Crowding multiple people in a 7×11 cell, smaller than a normal residential bathroom, can lead to multiple problems, including health issues and safety concerns, said the June 21 article.
Double-bunking is sometimes called “crowding” (placing two incarcerated people in one cell), and can cause stress, physical and mental health problems, and suicides, according to Canada’s Union of Correctional Officers.
Prisoners may inflict self-harm or injury to others to avoid double-bunking, according to a 2020 auditor’s report
on Safety in Correctional Facilities, said the article. The report also said that double-bunking can be a breeding
ground for an increase in gang membership.
On March 21, 2021, James Francis Howard, 56, died a violent death while incarcerated in Minnesota’s Rush City prison. Fellow prisoners attributed the death to double-bunking, said the article.
COVID-19 spread to 977 of the 1,290 incarcerated people at Stillwater, Minnesota’s oldest prison, the article said.
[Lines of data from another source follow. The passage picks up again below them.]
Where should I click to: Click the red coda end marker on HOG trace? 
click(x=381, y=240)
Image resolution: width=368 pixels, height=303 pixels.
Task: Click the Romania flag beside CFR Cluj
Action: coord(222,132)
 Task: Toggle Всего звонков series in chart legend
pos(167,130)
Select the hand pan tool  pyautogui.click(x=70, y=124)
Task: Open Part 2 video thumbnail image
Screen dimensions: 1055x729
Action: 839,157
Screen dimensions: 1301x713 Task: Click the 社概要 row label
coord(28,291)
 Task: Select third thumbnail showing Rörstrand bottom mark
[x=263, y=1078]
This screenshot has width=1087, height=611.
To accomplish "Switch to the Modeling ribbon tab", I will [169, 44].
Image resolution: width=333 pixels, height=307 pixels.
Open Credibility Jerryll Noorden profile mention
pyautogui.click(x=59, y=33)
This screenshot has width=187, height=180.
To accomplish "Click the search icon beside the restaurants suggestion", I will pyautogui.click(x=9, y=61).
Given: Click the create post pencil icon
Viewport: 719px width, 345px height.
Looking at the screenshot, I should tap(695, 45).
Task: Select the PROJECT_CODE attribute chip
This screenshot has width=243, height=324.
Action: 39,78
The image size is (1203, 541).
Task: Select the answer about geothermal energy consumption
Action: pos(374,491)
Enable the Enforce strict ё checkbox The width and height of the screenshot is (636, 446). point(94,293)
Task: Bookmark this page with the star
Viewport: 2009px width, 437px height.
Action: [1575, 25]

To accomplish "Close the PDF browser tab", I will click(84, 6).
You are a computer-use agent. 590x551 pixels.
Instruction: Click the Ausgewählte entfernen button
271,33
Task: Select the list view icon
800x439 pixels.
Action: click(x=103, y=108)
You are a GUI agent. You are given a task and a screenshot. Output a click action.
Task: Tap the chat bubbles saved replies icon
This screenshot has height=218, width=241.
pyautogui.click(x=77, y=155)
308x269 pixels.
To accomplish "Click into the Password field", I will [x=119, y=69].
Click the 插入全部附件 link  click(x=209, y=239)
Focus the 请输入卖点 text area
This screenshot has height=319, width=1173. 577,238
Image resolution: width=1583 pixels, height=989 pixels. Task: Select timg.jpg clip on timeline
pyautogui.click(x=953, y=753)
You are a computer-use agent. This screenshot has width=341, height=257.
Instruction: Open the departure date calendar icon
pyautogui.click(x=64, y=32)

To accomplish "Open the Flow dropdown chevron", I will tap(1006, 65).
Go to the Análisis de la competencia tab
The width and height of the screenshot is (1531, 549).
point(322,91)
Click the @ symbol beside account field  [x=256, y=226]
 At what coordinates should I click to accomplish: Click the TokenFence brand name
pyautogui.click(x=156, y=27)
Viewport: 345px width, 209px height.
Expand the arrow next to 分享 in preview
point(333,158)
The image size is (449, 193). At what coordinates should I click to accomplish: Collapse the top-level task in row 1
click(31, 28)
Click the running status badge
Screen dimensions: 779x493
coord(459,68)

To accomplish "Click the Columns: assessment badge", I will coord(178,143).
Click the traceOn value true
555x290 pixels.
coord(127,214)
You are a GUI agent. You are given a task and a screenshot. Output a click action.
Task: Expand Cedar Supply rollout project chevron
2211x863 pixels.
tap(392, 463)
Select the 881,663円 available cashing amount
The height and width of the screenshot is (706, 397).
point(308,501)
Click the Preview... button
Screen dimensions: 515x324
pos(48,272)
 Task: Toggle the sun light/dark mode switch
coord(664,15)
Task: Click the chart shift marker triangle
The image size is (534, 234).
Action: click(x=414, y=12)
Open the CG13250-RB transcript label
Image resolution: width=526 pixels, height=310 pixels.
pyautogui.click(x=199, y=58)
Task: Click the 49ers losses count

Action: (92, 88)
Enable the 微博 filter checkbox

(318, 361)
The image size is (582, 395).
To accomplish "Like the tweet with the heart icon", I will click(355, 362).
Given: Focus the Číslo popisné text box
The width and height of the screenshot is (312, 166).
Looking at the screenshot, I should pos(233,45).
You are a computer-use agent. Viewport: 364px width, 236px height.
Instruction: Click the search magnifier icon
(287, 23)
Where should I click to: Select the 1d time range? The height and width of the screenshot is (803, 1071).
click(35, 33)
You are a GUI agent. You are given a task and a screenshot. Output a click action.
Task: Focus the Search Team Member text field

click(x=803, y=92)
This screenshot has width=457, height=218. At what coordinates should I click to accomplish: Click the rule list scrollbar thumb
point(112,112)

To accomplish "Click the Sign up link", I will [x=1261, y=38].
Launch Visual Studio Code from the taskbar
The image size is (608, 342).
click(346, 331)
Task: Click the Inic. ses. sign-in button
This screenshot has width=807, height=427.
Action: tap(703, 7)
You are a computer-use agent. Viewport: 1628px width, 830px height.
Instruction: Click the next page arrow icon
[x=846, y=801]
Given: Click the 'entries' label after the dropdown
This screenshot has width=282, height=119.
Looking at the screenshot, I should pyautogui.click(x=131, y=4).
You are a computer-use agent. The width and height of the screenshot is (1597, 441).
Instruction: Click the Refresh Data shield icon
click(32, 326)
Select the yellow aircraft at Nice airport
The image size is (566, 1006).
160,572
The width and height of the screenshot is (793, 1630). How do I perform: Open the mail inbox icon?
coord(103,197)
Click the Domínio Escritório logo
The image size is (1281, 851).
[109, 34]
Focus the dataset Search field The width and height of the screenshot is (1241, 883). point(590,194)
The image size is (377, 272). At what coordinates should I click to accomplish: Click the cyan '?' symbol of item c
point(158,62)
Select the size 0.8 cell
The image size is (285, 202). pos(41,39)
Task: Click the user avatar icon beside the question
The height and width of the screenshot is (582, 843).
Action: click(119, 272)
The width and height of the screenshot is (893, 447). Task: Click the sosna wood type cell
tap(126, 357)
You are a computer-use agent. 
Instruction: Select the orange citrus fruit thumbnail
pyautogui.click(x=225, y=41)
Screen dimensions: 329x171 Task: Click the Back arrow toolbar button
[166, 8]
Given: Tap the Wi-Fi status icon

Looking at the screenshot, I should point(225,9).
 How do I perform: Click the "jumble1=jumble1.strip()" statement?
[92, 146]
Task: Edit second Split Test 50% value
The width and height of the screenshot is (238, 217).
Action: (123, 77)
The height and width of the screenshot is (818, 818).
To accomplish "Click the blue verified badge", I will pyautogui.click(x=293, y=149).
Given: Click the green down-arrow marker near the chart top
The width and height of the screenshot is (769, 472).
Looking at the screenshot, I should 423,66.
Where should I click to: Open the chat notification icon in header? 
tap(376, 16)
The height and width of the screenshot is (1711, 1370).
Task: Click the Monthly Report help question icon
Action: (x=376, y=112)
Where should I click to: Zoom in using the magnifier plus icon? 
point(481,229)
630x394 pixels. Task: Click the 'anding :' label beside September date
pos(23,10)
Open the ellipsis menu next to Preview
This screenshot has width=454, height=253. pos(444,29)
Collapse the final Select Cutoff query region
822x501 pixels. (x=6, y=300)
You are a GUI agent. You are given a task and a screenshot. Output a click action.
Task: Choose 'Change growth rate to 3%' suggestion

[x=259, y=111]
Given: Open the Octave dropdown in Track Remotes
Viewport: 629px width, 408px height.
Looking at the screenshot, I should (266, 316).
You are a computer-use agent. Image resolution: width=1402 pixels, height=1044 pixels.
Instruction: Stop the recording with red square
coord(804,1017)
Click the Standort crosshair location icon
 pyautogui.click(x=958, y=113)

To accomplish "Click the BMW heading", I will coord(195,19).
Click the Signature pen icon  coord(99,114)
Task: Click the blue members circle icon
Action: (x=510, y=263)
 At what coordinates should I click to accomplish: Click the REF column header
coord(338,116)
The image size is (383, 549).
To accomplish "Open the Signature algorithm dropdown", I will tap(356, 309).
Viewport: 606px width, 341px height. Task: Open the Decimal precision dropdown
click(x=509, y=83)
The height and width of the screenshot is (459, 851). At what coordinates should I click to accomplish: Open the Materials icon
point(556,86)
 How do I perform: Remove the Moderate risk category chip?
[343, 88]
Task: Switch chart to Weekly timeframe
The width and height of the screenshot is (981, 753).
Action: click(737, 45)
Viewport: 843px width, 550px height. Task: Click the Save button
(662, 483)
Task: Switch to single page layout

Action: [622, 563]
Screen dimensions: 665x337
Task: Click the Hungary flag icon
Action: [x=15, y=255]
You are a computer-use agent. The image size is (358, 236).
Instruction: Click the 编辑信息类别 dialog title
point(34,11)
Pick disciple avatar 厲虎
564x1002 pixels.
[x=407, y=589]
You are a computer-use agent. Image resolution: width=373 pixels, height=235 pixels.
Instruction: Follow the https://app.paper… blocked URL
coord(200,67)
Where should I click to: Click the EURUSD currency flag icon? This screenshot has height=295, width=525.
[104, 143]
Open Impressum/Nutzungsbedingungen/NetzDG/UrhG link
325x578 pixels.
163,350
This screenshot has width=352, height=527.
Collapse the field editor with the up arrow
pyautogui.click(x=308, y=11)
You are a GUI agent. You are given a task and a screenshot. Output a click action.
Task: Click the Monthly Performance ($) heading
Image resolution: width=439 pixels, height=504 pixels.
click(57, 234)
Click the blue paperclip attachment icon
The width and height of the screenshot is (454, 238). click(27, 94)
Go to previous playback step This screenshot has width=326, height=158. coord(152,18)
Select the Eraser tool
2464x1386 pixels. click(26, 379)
At least 12 deaths and approximately4,000 COVID cases were reported throughout the rest of the Minnesota prison system, reported the article.
The overcrowding in Minnesota prisons can be attributed to legislative and policy changes in harsher sentencing, such as an increase in statutory maximum and mandatory sentences, and revocation of parole said the article. “In 2018, two in five prison admissions were returns from supervision, and the vast majority of that group – 88% – had
not committed a new crime but only violated the conditions of supervision,” reported the ACLU.